Christmas time is coming (squeal!) and for me, that means it’s time to think of what gifts to make for neighbors, kid’s teachers, friends, etc., etc.  “Am I right?  Or am I right? Or am I right?” (Groundhog Day movie reference).   I tend to volunteer in November each year to be in charge of a few crafts for Super Saturday, which is basically a craft day where women at church come and make crafts to give as gifts/ decorate their homes.  It seems like tree ornaments are usually a hit and this year was no different.  Yep,  we crafted this little guy by the oodles:


Does he look familiar?  I would guess that many of you have seen some variation of this ornament all over Pinterest and I would even hazard a guess that you have actually pinned this idea.  Cute, right?  As I was cutting out all of these snowmen,


I got to thinking that maybe some women out there would like to do similar gifts for Christmas and don’t realize just how simple it is to make a plethora of cutouts.  Really it is.  Do you think that I would cut out each of these babies, one by one?  Ain’t nobody got time for that!  (Sorry, I couldn’t resist).  Let me show you the easy way to get it done.

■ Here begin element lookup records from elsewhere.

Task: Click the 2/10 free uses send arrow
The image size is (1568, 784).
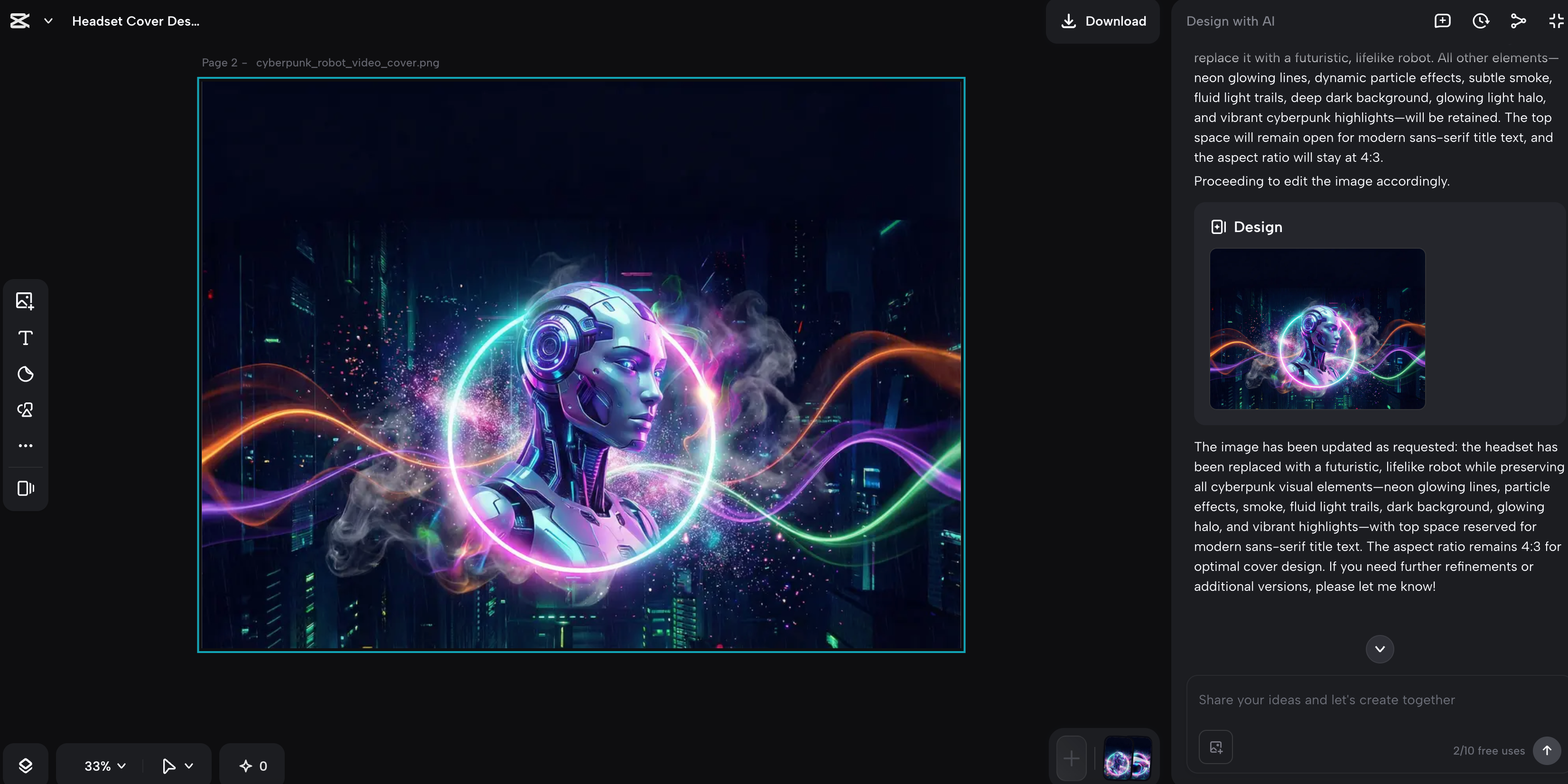Action: click(x=1547, y=750)
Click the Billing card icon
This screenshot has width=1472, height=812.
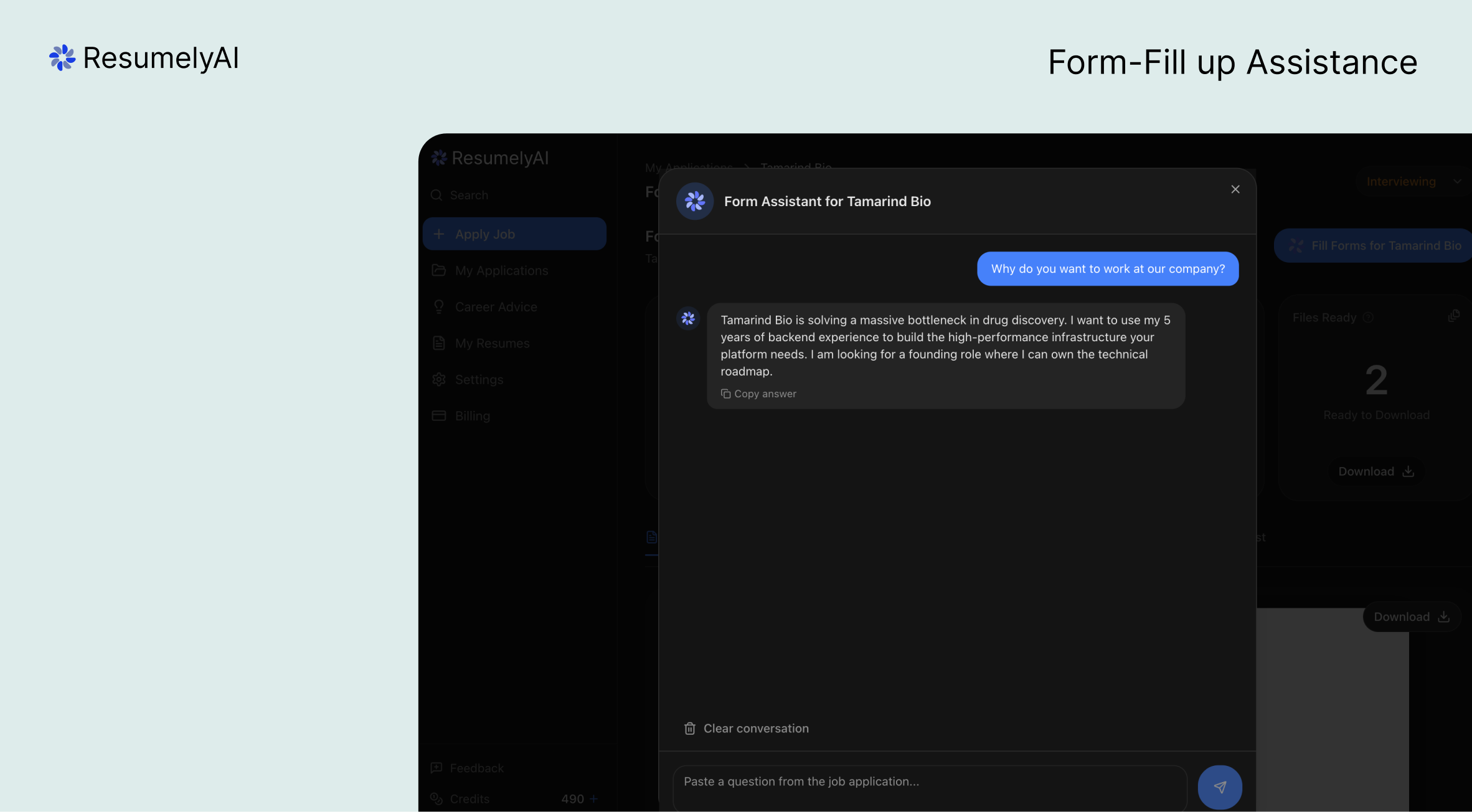coord(439,415)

First of all, you need to have access to a scroll saw.  Do you have one?  I’ll give you a minute while you go check.  I’m not going to get into the nitty-gritty details of HOW to use a scroll saw.  You can ask your hubby, dad, whoever, or just check it out on YouTube.   I am going to show how I cut out multiples of small things.

I will say that scroll saws are relatively safe to use… the little blade can’t take off a finger like a table saw or chop saw can.  If you can use a sewing machine, (even if you can’t), you can use a scroll saw.  I just purchased thin, birch plywood at Lowe’s.  You can buy 4’x8′ sheets if you want, but I just bought smaller pre-cut sizes for about $5 each.  For about $12 worth of wood, I cut out 76 snowmen.  Cheap, cheap, cheap!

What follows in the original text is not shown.